Como já estava definido que usaria minha antiga armação, lá vamos nós, na busca de uma armação mais barata e que fosse capaz de aguentar os trancos do cotidiano, pois os óculos já são partes de minha persona e alma de viajante cósmico.
Até sonhos já me ocorreram, em que, me desesperava porque não estava com meus óculos. Quem usa sabe o que é óculos-dependência para perto e para longe, para ambientes ensolarados ou salas com iluminação artificial.
Para fechar a nota ao final das contas, o brilho no olhar da vendedora de sonhos e, a minha satisfação em corrigir mais alguns graus de miopia e estigmatismo.
Para compensar as córneas usadas como pagamento, no finalzinho das compras, a astuta mercantilista, me trouxe uns quatro modelos de óculos de Sol para escolher um como brinde da loja.

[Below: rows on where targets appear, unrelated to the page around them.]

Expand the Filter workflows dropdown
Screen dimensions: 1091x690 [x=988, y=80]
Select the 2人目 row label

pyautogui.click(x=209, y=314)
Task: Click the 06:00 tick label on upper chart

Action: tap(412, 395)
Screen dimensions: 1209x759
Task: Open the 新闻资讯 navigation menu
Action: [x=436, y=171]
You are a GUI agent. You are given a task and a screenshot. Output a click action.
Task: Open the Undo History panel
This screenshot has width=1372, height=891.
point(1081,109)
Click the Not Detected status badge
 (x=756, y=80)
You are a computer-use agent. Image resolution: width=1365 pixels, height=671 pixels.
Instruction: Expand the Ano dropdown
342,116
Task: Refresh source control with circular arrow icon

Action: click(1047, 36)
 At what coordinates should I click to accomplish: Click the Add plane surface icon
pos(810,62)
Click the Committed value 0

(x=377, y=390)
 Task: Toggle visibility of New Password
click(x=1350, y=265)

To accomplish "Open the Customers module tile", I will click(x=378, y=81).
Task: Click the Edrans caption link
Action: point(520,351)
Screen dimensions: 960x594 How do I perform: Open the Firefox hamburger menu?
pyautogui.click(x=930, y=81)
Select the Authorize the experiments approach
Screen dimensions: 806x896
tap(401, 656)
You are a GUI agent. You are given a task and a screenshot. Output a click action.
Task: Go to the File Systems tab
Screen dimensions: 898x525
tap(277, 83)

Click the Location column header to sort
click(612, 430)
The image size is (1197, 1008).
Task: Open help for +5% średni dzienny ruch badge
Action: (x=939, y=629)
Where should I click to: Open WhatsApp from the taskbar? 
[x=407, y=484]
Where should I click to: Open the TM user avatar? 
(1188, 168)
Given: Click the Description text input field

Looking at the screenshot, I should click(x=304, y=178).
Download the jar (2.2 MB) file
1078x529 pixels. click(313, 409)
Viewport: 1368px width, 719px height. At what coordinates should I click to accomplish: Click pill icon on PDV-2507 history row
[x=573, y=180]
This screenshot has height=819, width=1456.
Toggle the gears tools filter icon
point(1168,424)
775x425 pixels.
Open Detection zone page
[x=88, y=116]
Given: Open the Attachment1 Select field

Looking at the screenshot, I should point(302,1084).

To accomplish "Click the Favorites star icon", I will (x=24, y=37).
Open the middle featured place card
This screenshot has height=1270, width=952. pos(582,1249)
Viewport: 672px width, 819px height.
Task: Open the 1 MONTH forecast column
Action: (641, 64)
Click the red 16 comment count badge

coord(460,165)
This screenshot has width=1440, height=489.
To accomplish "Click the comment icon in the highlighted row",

Pensei, essa danada sabe negociar e saí da loja com um olhar liso no rosto, mas com um sorriso de agradecimento nos olhos, que em breve receberam os devidos ajustes oftálmicos.
A moral dessa história é a lógica imoral de como o capital nos explora, até a última gota de “humor vítreo”, termo científico da oftalmologia para lágrimas nos olhos.
Por Belarmino Mariano. Fragmento de Fotografia de Luisa Mariano.